[[ DATASET ENTRIES open ]]

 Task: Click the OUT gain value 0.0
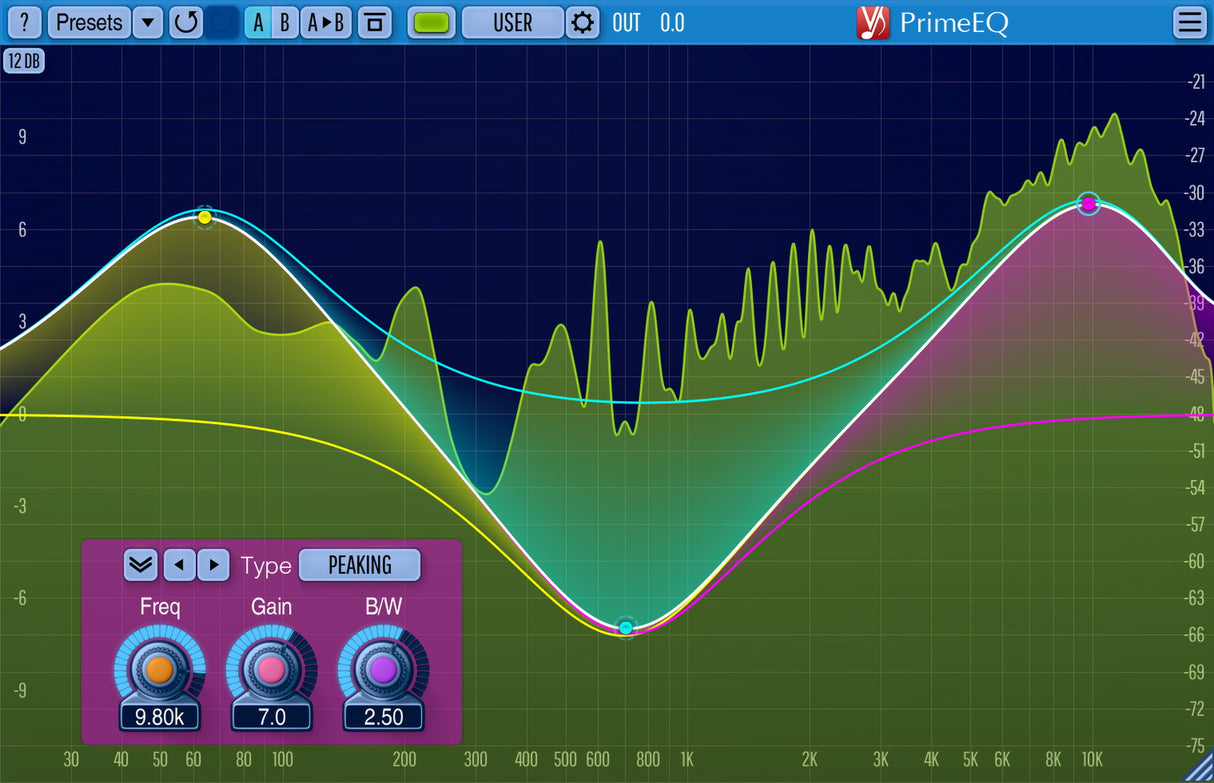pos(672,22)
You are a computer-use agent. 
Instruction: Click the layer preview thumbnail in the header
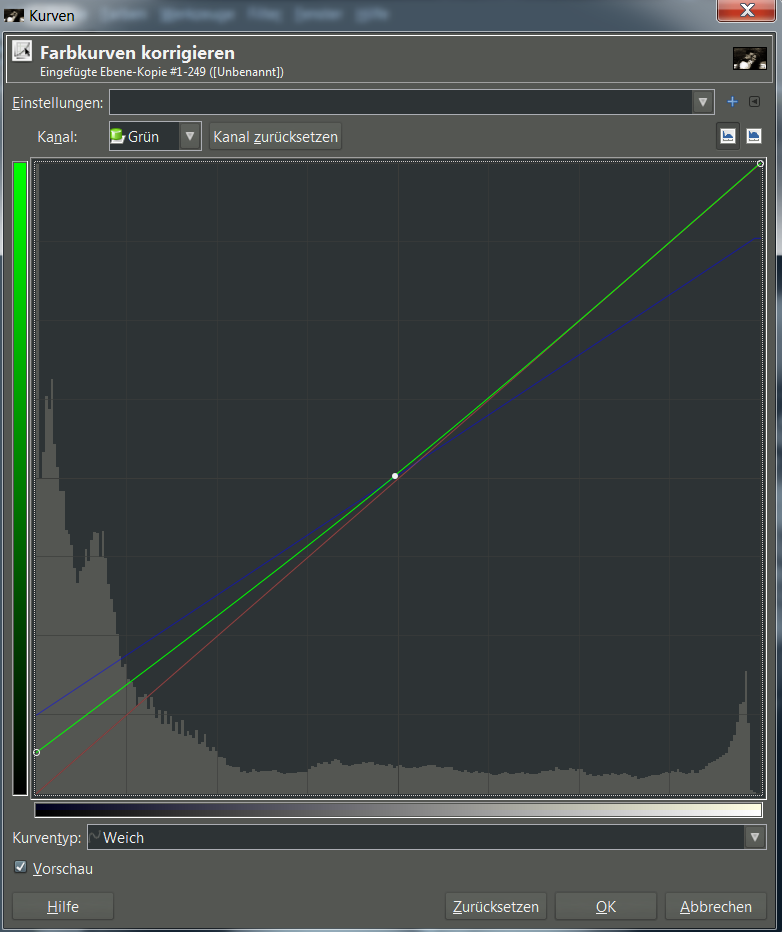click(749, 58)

[[ DATASET ENTRIES closed ]]
[[ DATASET ENTRIES open ]]

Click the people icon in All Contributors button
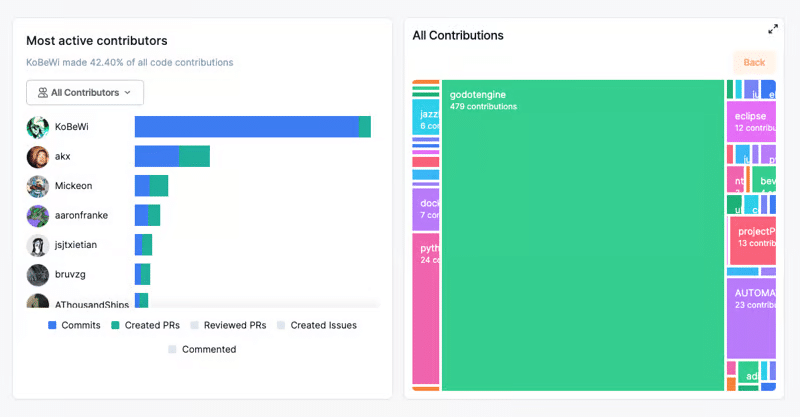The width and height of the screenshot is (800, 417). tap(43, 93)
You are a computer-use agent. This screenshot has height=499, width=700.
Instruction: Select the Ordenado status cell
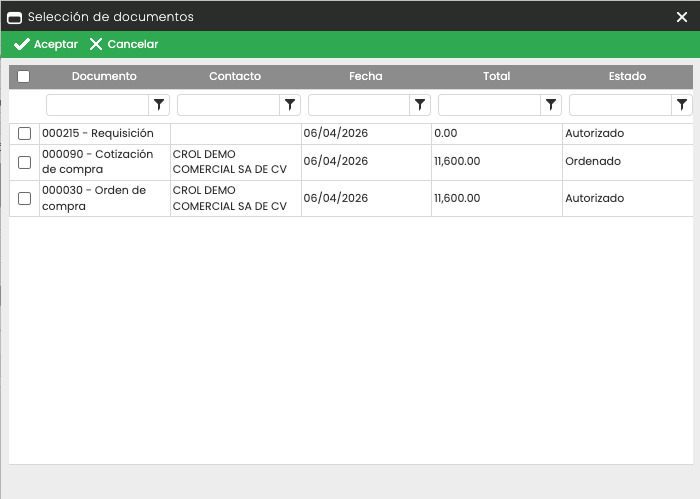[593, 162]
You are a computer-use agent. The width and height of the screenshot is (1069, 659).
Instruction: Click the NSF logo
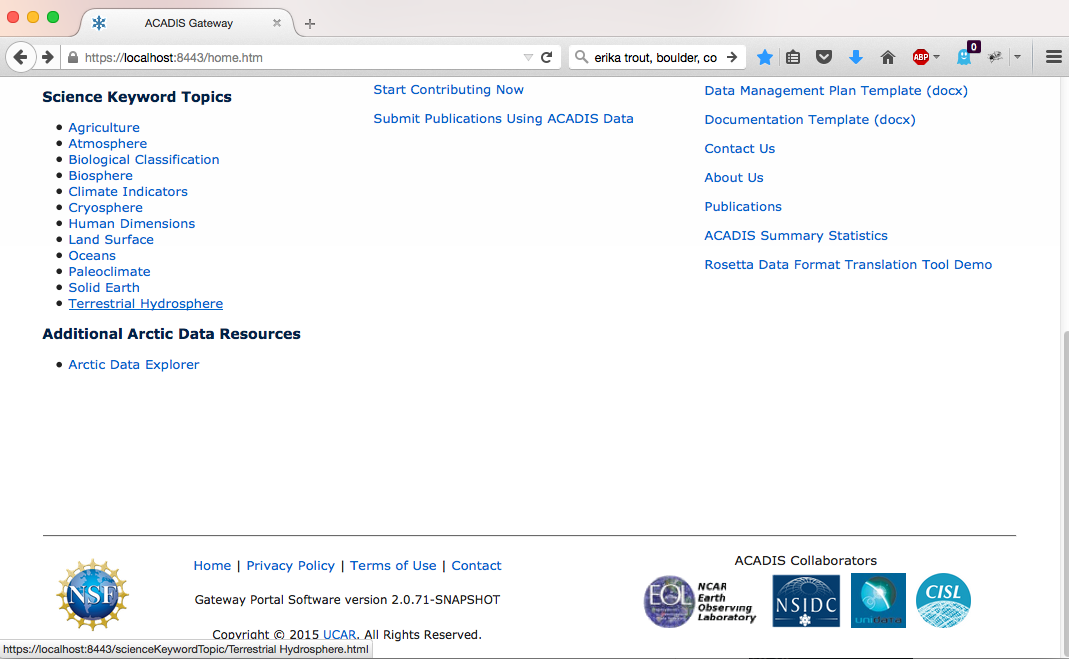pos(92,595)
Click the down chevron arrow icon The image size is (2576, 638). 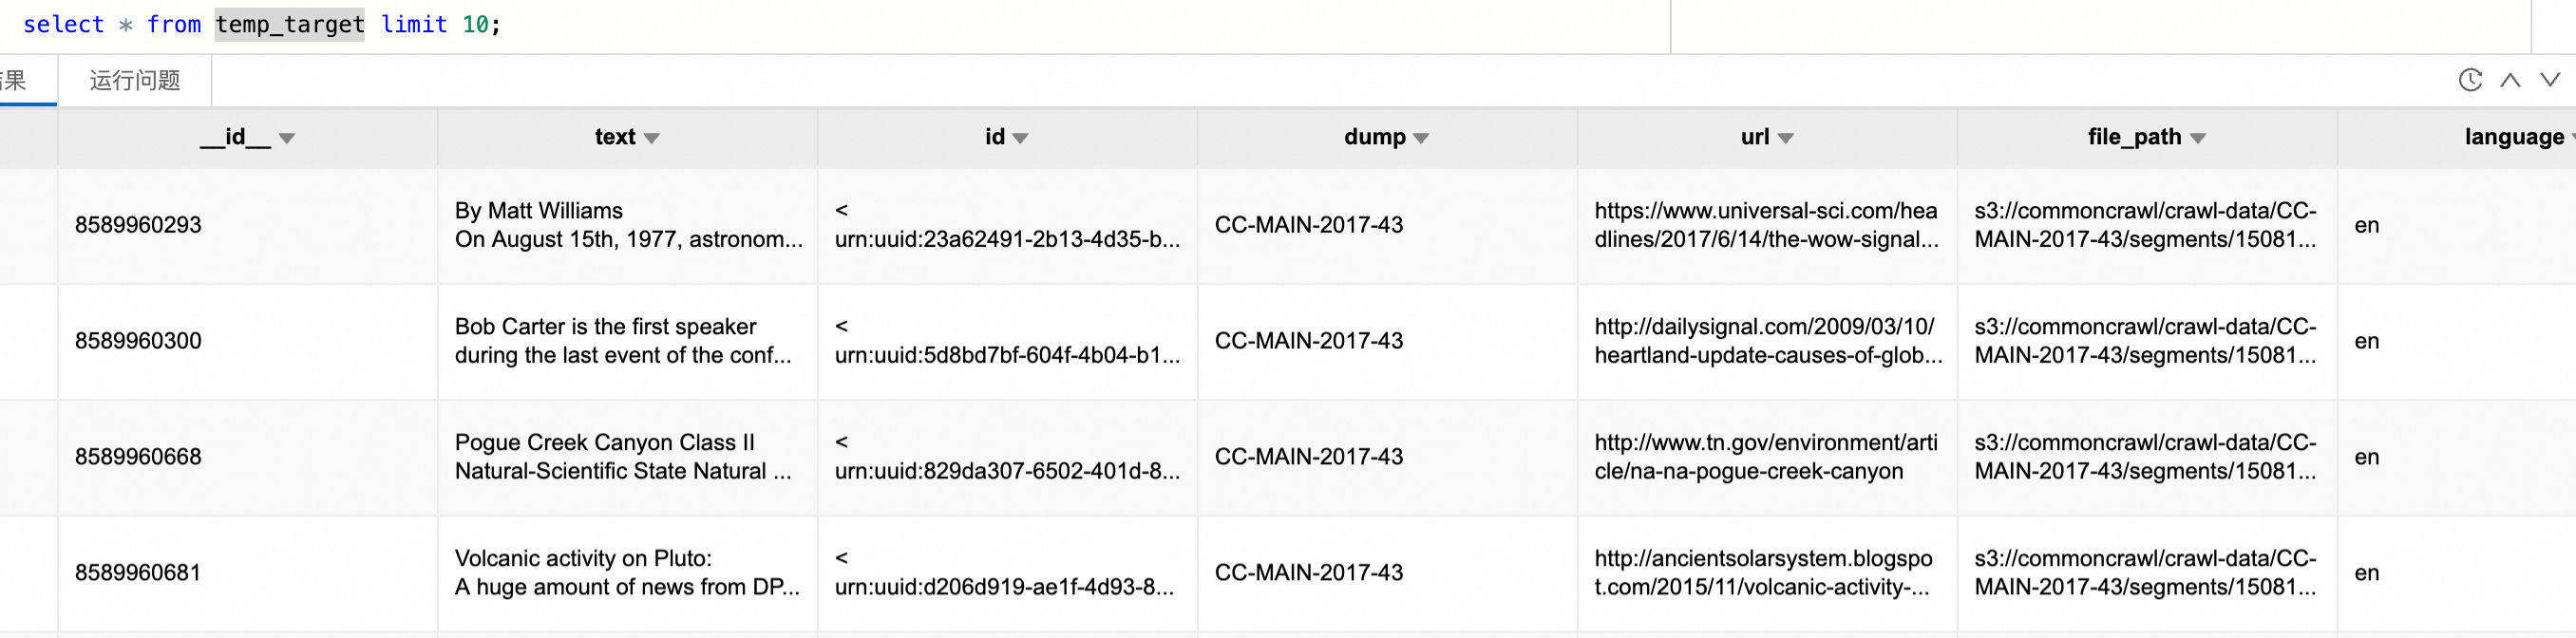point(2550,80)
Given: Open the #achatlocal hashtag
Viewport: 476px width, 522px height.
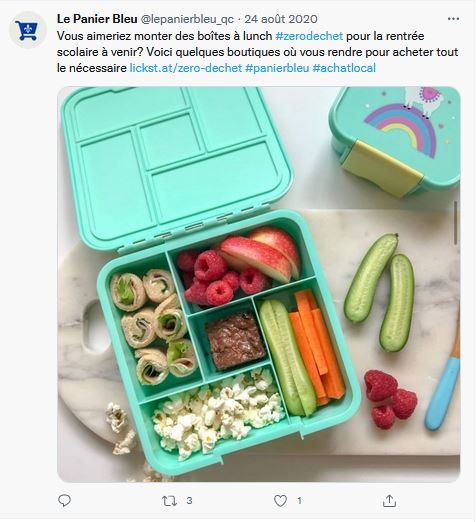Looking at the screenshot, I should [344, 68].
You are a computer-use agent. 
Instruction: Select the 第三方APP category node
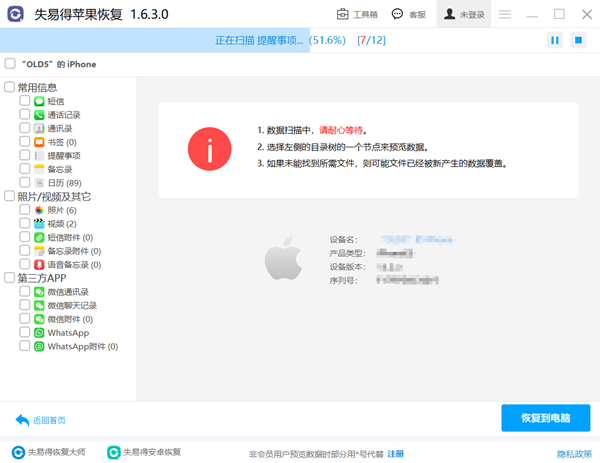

[[ DATASET ENTRIES closed ]]

**ABOUT THIS TASK:**
Using the data above, copy exactly the lines from the one containing "Given: Open the #achatlocal hashtag" to the one containing "Instruction: Select the 第三方APP category node", inclusive. Exclude the pictures.

**ANSWER AREA:**
Given: Open the #achatlocal hashtag
Viewport: 476px width, 522px height.
Looking at the screenshot, I should [344, 68].
You are a computer-use agent. 
Instruction: Select the 第三方APP category node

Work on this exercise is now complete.